From the emergence of a novel human virus to the global spread of a new disease

Capítulo III da série sobre o COVID-19

Tratamento da COVID-19

Autores:

Cláudio Silva – Unidade de Doenças Emergentes, Serviço de Doenças Infeciosas, Centro Hospitalar Universitário de São João, Porto

André Silva-Pinto – Unidade de Doenças Emergentes, Serviço de Doenças Infeciosas, Centro Hospitalar Universitário de São João, Porto e Unidade de Cuidados Intensivos de Doenças Infeciosas, Serviço de Doenças Infeciosas, Centro Hospitalar Universitário de São João, Porto

Lurdes Santos – Unidade de Doenças Emergentes, Serviço de Doenças Infeciosas, Centro Hospitalar Universitário de São João, Porto e Unidade de Cuidados Intensivos de Doenças Infeciosas, Serviço de Doenças Infeciosas, Centro Hospitalar Universitário de São João, Porto

Margarida Tavares – Unidade de Doenças Emergentes, Serviço de Doenças Infeciosas, Centro Hospitalar Universitário de São João, Porto e EPIUnit, Instituto de Saúde Pública da Universidade do Porto

António Sarmento – Unidade de Doenças Emergentes, Serviço de Doenças Infeciosas, Centro Hospitalar Universitário de São João, Porto e Unidade de Cuidados Intensivos de Doenças Infeciosas, Serviço de Doenças Infeciosas, Centro Hospitalar Universitário de São João, Porto

Atualmente não existe qualquer tratamento etiotrópico para a COVID-19 cuja eficácia e segurança tenham sido demonstradas, pelo que a terapêutica sintomática e de suporte constituem as únicas opções de tratamento. A maioria dos doentes necessitará apenas de terapêutica sintomática (hidratação, antipirético e anti-inflamatório). A abordagem de um doente com COVID-19, especialmente a abordagem do doente crítico, deverá ser multidisciplinar e decidida caso a caso.

Tratamento de suporte —Perante o doente com infeção respiratória aguda com suspeita de infeção por SARS-CoV-2 a terapêutica de suporte deve ser iniciada precocemente.

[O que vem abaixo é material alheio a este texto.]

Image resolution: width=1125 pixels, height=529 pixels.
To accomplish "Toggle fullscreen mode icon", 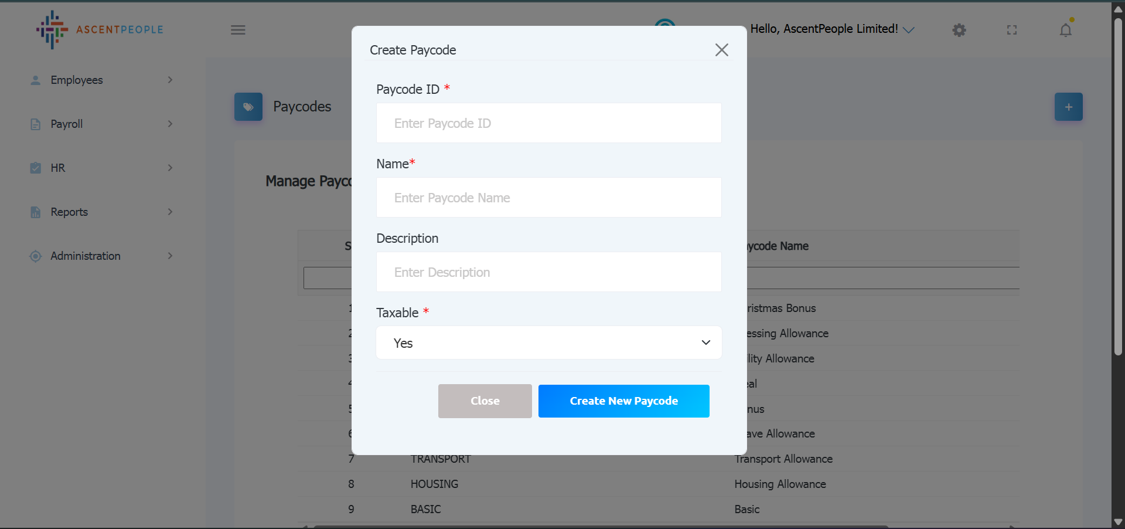I will (1012, 30).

Doente com falência respiratória hipoxémica e síndrome de dificuldade respiratória aguda (ARDS) —Deve ser feita vigilância apertada de sinais de deterioração clínica, como falência respiratória rapidamente progressiva. A hipótese de falência respiratória hipoxémica deverá ser considerada quando os doentes apresentam frequências respiratórias altas e hipoxemia com SatO2 < 90% ou PaO2 < 60 mmHg, sobretudo quando refratárias a oxigenoterapia suplementar fornecida via máscara de oxigénio de alto débito com reservatório (fluxo de 10-15 L/min, FiO2 60 -95%). A utilização de oxigenoterapia com um fluxo superior a 6 litros/minuto deverá ser realizada exclusivamente em quartos com pressão negativa, dado o risco de aerossolização. Na ARDS, a falência respiratória resulta comumente de alterações na ventilação- -perfusão intrapulmonar ou presença de shunt. Pode ser definida de acordo com os seguintes critérios:

*IO (índice de oxigenação) = (FiO2 x Pressão média x 100) / PaO2 Nos doentes com ventilação mecânica invasiva, o IO deve ser o parâmetro preferencial para a estratificação da gravidade do ARDS

ISO (Índice de oxigenação usando SpO2) = (FiO2 x Pressão média x 100) / SpO2 Deve ser utilizado para a estratificação de risco nos doentes com ventilação mecânica invasiva, quando não é possível determinar o IO. Para o seu cálculo a FiO2 deve ser titulada até SpO2 88-97%

Nota: Apesar de os critérios de ARDS obrigarem à ventilação mecânica invasiva ou não invasiva, deve-se suspeitar de ARDS se cumpridos os outros critérios (início, imagiologia e origem do edema pulmonar) e haja uma insuficiência respiratória hipoxémica grave (com PaO2/FiO2 inferior a 300)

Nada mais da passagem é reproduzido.